Well kids, looks like you won't get to pop your fireworks if you live in the city limits of Shreveport or in Bossier Parish.  Just got the word from Fred Sanders, Assistant to the Fire Chief of Shreveport.   Today, after meeting with the Caddo-Bossier Office of Homeland Security and meteorologist from the National Weather Service, officials from the City of Shreveport and the City of Bossier City agreed to continue the ban on the sale, use and/or discharge of Consumer 1.4 g Class C fireworks through the 4th of July holiday. The decision to continue the ban on consumer fireworks was made because the unprecedented drought conditions have not changed and both entities are reluctant to risk the loss of private or public property.

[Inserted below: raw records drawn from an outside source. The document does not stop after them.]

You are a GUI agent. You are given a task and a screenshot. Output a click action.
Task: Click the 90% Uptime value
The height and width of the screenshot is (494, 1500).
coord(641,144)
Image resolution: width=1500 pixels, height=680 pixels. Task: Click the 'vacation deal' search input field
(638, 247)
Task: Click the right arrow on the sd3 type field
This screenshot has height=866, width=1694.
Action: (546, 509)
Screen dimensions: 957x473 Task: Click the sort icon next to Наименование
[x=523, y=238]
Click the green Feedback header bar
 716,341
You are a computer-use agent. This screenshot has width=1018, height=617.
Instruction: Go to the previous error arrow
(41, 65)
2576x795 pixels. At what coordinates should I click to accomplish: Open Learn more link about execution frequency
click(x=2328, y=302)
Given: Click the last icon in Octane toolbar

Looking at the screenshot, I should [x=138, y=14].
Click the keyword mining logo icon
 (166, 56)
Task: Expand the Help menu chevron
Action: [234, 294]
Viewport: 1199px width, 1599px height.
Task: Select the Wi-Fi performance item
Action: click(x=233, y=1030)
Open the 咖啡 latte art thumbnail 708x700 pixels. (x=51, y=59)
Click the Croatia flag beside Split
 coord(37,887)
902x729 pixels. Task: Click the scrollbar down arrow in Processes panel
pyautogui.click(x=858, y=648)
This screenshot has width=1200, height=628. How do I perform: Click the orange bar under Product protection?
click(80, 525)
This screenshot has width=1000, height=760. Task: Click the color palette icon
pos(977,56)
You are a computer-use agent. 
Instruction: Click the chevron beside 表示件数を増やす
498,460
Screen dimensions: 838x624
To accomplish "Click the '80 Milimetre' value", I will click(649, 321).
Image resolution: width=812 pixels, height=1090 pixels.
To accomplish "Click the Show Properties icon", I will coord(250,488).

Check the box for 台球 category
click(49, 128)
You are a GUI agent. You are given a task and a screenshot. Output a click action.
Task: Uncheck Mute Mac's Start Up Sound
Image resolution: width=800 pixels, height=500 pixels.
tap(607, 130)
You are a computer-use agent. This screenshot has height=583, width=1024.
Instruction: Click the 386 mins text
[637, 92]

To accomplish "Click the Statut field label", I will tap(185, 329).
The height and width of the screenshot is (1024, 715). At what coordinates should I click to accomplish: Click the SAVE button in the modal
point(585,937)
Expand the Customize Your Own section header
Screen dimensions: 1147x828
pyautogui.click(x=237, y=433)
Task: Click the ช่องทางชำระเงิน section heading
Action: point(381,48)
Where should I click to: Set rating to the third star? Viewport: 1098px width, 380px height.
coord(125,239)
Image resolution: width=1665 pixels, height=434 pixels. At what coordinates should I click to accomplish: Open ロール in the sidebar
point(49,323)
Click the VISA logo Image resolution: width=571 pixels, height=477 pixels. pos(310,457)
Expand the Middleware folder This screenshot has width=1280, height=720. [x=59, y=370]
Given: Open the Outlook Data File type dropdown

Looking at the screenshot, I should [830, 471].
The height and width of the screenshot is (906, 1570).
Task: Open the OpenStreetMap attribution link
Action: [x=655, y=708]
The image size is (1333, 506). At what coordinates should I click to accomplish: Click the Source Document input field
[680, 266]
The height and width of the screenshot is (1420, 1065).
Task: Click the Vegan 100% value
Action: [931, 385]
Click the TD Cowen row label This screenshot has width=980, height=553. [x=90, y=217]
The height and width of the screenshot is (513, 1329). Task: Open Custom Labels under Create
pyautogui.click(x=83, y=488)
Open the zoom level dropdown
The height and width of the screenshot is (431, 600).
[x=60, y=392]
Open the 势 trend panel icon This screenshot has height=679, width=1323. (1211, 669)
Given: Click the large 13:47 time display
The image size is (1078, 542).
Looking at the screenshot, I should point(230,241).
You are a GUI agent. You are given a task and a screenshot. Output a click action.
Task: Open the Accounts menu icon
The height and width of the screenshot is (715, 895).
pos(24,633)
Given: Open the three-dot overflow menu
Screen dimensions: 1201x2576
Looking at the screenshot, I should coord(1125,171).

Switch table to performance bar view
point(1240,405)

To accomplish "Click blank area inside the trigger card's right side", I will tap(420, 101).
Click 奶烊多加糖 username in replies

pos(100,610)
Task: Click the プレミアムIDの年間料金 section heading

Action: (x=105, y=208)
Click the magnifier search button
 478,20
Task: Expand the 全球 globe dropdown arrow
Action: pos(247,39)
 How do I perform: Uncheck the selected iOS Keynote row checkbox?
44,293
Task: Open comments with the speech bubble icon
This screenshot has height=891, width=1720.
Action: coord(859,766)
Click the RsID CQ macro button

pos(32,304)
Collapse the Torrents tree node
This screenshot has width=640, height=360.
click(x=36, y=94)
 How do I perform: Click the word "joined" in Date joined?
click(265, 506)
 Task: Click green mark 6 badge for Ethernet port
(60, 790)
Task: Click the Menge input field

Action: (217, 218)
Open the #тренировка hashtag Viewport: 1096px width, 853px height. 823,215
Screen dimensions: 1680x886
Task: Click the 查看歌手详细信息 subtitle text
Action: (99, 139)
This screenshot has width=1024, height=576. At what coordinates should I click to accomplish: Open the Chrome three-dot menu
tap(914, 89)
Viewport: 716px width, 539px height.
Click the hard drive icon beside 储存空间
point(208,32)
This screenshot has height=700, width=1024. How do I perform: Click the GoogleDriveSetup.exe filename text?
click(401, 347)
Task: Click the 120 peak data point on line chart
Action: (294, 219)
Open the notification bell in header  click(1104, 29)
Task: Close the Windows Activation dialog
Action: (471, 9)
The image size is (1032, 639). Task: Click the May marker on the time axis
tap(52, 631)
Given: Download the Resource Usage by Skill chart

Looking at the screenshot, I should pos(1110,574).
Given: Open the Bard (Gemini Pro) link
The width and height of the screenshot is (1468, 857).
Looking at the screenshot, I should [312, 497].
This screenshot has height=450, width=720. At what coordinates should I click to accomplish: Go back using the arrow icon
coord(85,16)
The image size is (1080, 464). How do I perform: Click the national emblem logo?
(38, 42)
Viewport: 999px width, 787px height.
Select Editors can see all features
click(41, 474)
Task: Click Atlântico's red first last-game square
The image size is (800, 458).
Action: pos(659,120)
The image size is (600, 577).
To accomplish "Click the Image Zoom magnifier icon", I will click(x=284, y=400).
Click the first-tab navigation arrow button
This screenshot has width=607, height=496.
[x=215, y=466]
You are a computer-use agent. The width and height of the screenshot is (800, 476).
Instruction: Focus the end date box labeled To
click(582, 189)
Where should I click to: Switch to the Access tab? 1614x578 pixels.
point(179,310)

Factors presented by the National Weather Service today in making the final decision to ban fireworks through July 4th included:

● The National Weather Service, calling the dry conditions
“dire,” saw no changes in the hot and dry conditions since the ban was initiated last week or in the foreseeable future - logging no rainfall in the Shreveport/Bossier City areas
● Heat conditions to remain hot and dry in the upper 90’s and
will run into 100’s today through the weekend, “Intensifying the dry and hot conditions.”
● Northwest Louisiana remains in D3/D4 drought condition
● Northwest Louisiana already 12” below normal rainfall at the
end of May has received only 10% of its normal rainfall for the month of June
● Yesterday, soil temperatures 4-inches below the surface of the
earth were at 100-degrees in the Shreveport/Bossier area.
● With soil being so dry and temperatures being so hot, National
Weather Service meteorologists said, “it gives the effect that grass/vegetation is baking from above and beneath, therefore creating an environment conducive to rapid fire spread.”
● Humidity will run below 50% further drying our vegetation and
brush.

Shreveport Fire Chief and Asst. CAO Brian Crawford said the objective data presented by the National Weather Service was overwhelming in supporting the continuation of the ban. “We were hoping for better news, not from just a fireworks standpoint but the area as a whole just needing significant rainfall. However, the National Weather Service made it very clear, in using statements such as, ‘dire, ground baking from underneath while the sun dries from above, the dry and hot conditions have and will only intensify leading up to the fourth, and finally that conditions have the potential to easily light up (with a spark) the vegetation and spread it rapidly,’ that conditions have and will continue to worsen and lifting the ban would impose a significant and unnecessary public safety threat to our jurisdictions,” said Crawford.